See "'Ilâm-en-Nas" (warnings for Folk) a pleasant little volume
by Mr. Godfrey Clarke (London, King and Co., 1873), mostly
consisting of the minor tales from The Nights especially this
group between Nights ccxlvii. and cdlxi.; but rendered valuable
by the annotations of my old friend, the late Frederick Ayrton.

[FN#461]  The reader will note the persistency with which the
duty of universal benevolence is preached.

[FN#462]  Arab. from Pers. "Shah-bander": see vol. iv. 29.

[FN#463]  i.e. of thy coming, a popular compliment.

[FN#464]  This is the doctrine of the universal East; and it is
true concerning wives and widows, not girls when innocent or
rather ignorant.
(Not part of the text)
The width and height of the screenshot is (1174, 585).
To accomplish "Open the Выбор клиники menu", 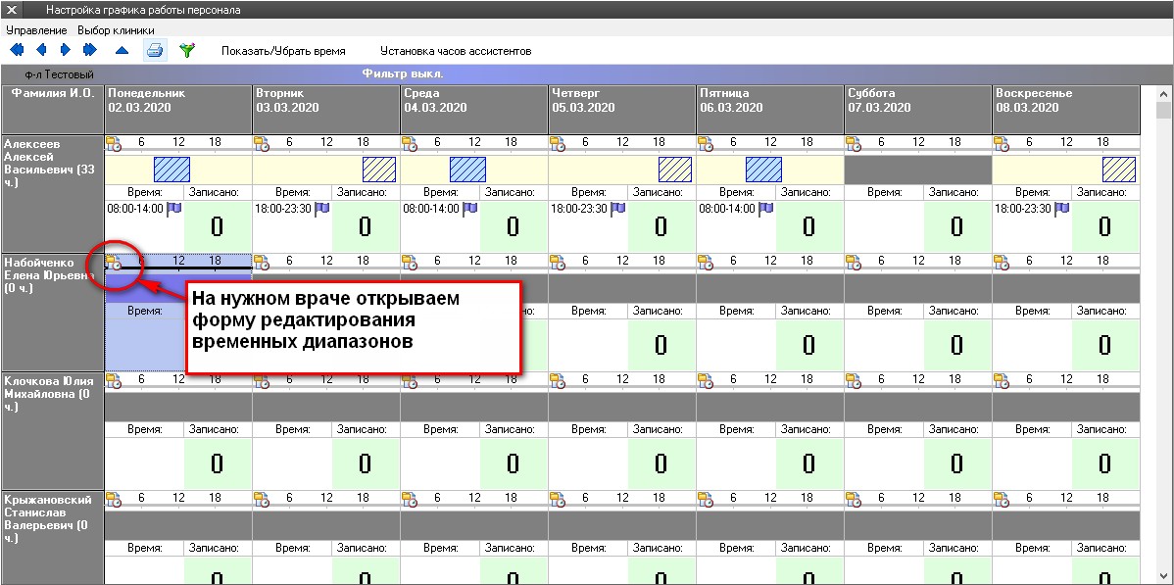I will point(116,30).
According to Western ideas Kamar al-Zaman was a
young scoundrel of the darkest dye whose only excuses were his
age, his inexperience and his passions.

[FN#465]  Arab. "Dayyús" prop. = a man who pimps for his own wife
and in this sense constantly occurring in conversation.

[FN#466]  This is taking the law into one's own hands with a
witness, yet amongst races who preserve the Pundonor in full and
pristine force, e.g. the Afghans and the Persian Iliyat, the
killing so far from being considered murder or even justifiable
homicide would be highly commended by public opinion.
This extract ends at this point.